Dara, National Theatre, 2015

A scene from Dara by Shahid Nadeem

There is no doubting that the tale behind Dara is an powerful one. In 17th century India, the sons of Shah Jahan, the man who built the Taj Mahal to honour his his wife, are at war to succeed the Mughal empire. One brother, Aurangzeb, subscribes to the word of Islam with a staunch puritanism; the other, Dara, espouses more open-minded beliefs and harmony between religions. What starts off as a petty sibling rivalry ends up shaping the future of Islam and its nations as we know them today.

But to dramatise a powerful story is not necessarily to make a story powerful: the telling of any tale is always more important than the tale itself, and Dara unfortunately reminds us of this.

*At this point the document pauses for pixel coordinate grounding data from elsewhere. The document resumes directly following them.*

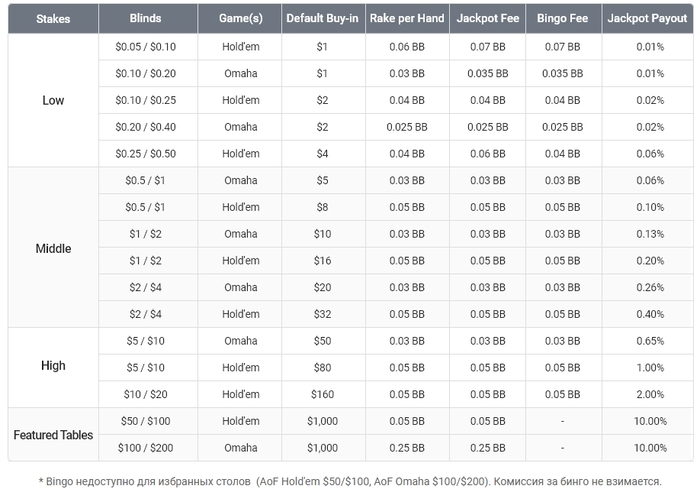Screen dimensions: 700x489
Task: Select the Game(s) column header
Action: click(x=239, y=19)
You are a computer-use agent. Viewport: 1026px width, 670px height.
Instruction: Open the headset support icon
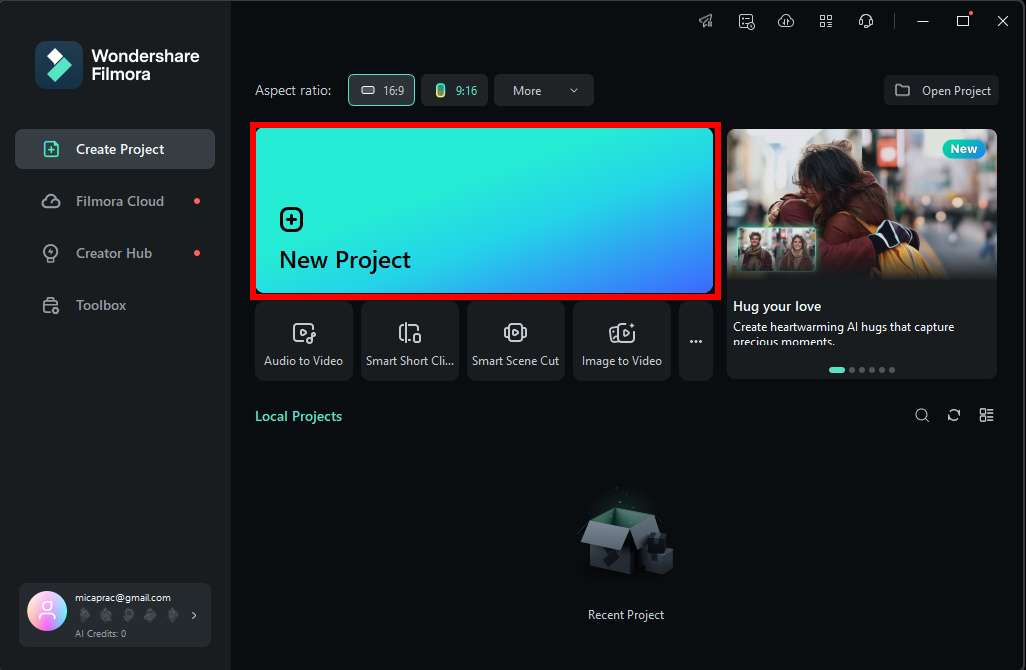[866, 22]

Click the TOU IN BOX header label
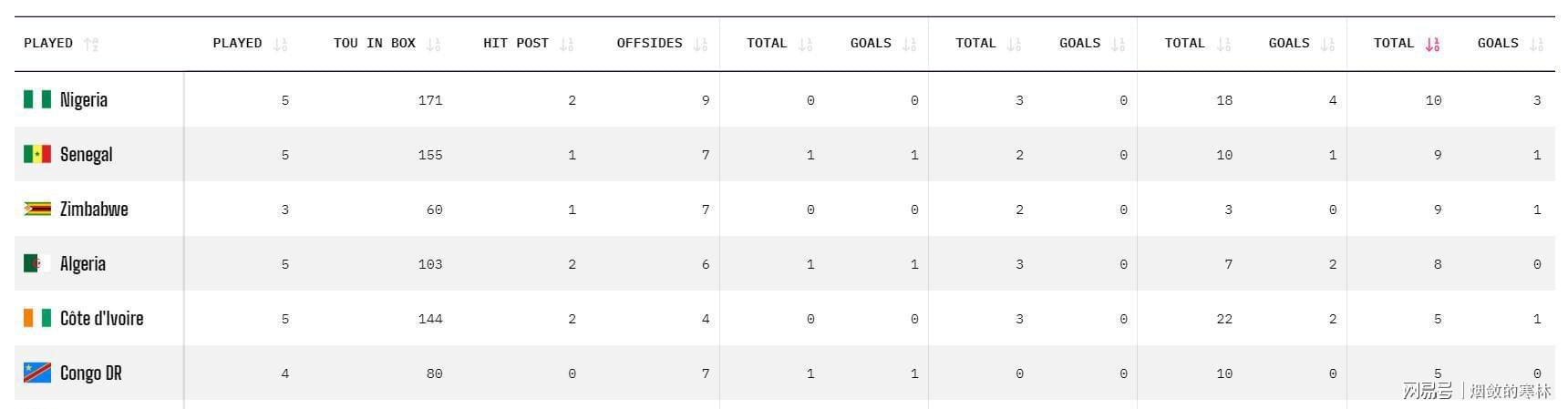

With such a rich historical and cultural context to communicate to the audience, the play is weighed down by the density of its subject – an inevitable problem for any production billed as an ‘epic’. There is a lot to cram in: characters and plots become convoluted, the dialogue is overwrought, and the use of flashbacks to show the roots of the sibling rivalry is not always elucidating.


The actors tackle their parts with the necessary vigour. Zubin Varla is a flawed yet dignified Dara, and Sargon Yelda brings a Machiavellian streak to Aurangzeb. But we’re left with too black and white a picture of the brothers, one full of admirable, if didactic wisdom, the other a ruthless and hypocritical persecutor.

That said, the production is visually superb. Katrina Lindsay’s set design and Neil Austin’s chiaroscuro lighting are both magnificently evocative of Mughal India. The use of exotic smells, dance and music helps to alleviate some of the more hard-going moments of the play, and helps to conjure Dara’s vision for a richer Islamic culture.

Dara is a commendably ambitious play, but it never quite earns the heights it aims for. The play is so self-conscious of its potential to be hard-hitting that it becomes wrapped up in itself – and ultimately loses the audience in its tracks.